In other words, the user should always be able to retrieve all indices \(\mathtt {ix}\) that were previously outsourced under some keyword \(w\) as long as this user is registered and has used its registered password \(\pi \) in these outsourcing and retrieval protocol sessions.

2.2 PASE security model

The security of PASE is defined based on two main security goals: indistinguishability against chosen keyword attacks (\(\mathtt {IND} \hbox {-}\mathtt {CKA}\)) and authentication. We adopt a BPR-like modeling approach [9] for password-based cryptographic protocols and define security through experiments (cf. Fig. 1) where a PPT adversary \(\mathcal {A}\) has full control over the communication channels and can interact with parties (controlled by a simulator) through the set of oracles defined in the following.
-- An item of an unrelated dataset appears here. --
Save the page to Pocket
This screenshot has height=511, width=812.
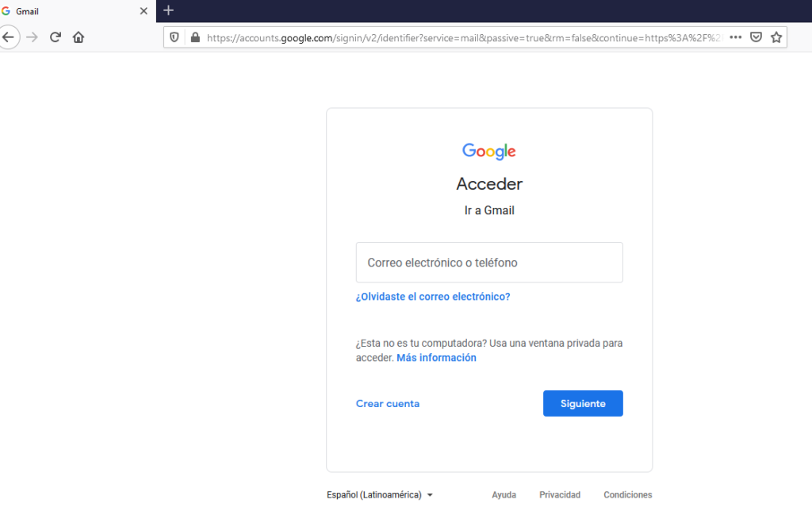pos(756,37)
2.2.1 Adversarial model and oracles

For each user \(\mathtt {U}\), we allow \(\mathcal {A}\) to take full control over at most one of the two servers \(\mathtt {S}_{0}\) and \(\mathtt {S}_{1}\) that were chosen by \(\mathtt {U}\) during the registration phase to capture the required distributed trust relationship. We mostly use \(\mathtt {S}_{d}\) to denote the uncorrupted server and \(\mathtt {S}_{1\hbox {-}d}\) to denote the server controlled by the adversary. The oracles allow \(\mathcal {A}\) to invoke interactive algorithms for all protocols of PASE which will be executed (honestly) by the simulator. \(\mathcal {A}\) can interact with these algorithms and by this participate in the protocol. In particular, we allow \(\mathcal {A}\) to participate in outsourcing and retrieval protocols on behalf of some corrupted server and also as some (illegitimate) user who tries to guess the registered password during the execution of the protocol.
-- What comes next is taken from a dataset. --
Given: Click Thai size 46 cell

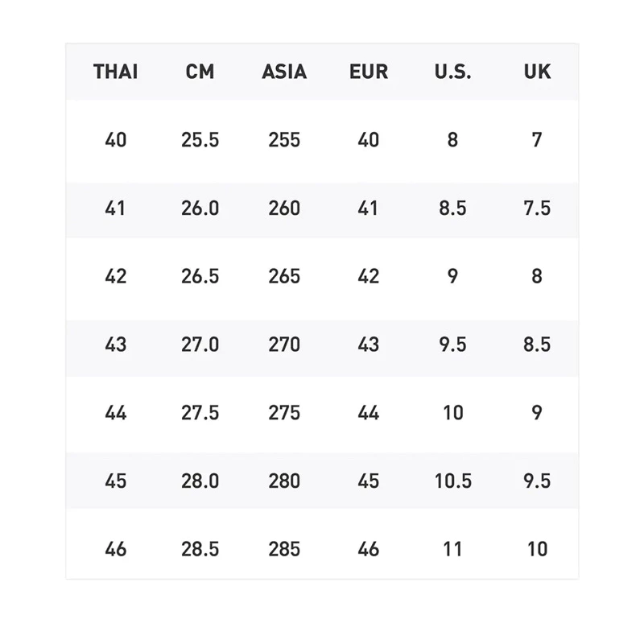Looking at the screenshot, I should point(115,549).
Let \(\pmb {\tau }\) be an initially empty array that will be populated with tuples of the form \(\pmb {\tau }[j]\leftarrow (d,\pi ,\mathtt {info} _{d})\) at the end of each successful j-th registration session such that \(\pi \) is the registered password and \(\mathtt {info} _{d}\) is the secret data stored at the server \(\mathtt {S}_{d}\) at the end of that session. We also use variables \(i^{*}\in \mathbb {Z}\), \(\mathtt {ix}^{*}\in \mathcal {I}\) and a set \(\mathtt {Set}\) that are maintained by the experiments. The adversary \(\mathcal {A}\) can access the following oracles.
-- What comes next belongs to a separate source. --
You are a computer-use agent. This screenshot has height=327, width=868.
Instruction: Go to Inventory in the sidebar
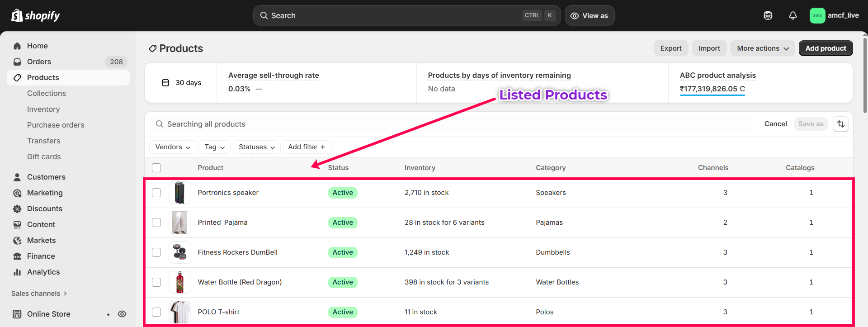(x=43, y=109)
  • Challenge oracle \(\mathtt {Ch_{\mathtt {ind}}}(b,\cdot ,\cdot ,\cdot ,\cdot )\): on input \((i,w_{0},w_{1},\mathtt {ix}^{*})\), the oracle aborts if \(((i^{*}\ge 0)\vee (i\ge j)\vee ((i,w_{0}) \in \mathtt {Set})\vee ((i,w_{1}) \in \mathtt {Set}))\). Otherwise, it sets \(i^{*}\leftarrow i\) and invokes oracle \(\mathtt {Out}(i^{*},w_{b},\mathtt {ix}^{*})\). Note that this oracle will be used to model \(\mathtt {IND} \hbox {-}\mathtt {CKA}\) security of PASE.

  • Registration oracle \(\mathtt {Reg}(\cdot )\): on input \(d\in \{0,1\}\), the experiment first initializes \(\pmb {C}_{d,j}\leftarrow \emptyset \) as a database for session j. Then, it randomly picks fresh \((\pi {\mathop {\leftarrow }\limits ^{\$}}\mathcal {D})\wedge ((i,\pi ,\cdot )\not \in \pmb {\tau })\) for all \(i\in [0,j-1]\). The \(\mathtt {Register}\) protocol is executed with \(\mathcal {A}\) where the oracle plays the roles of honest \(\mathtt {U}\) and \(\mathtt {S}_{d}\) executing algorithms \(\mathtt {Register}\mathtt {U}(\mathtt {par},\pi ,\mathtt {S}_{0},\mathtt {S}_{1})\) and \(\mathtt {Register}\mathtt {S}_{d}(\mathtt {par},\mathtt {U},\mathtt {S}_{1\hbox {-}d})\), respectively, and \(\mathcal {A}\) plays the role of corrupted \(\mathtt {S}_{1\hbox {-}d}\). After interactions, the experiment records \(\pmb {\tau }[j]\leftarrow (d,\pi ,\mathtt {info} _{d})\), delivers j to the adversary and increases \(j\leftarrow j+1\).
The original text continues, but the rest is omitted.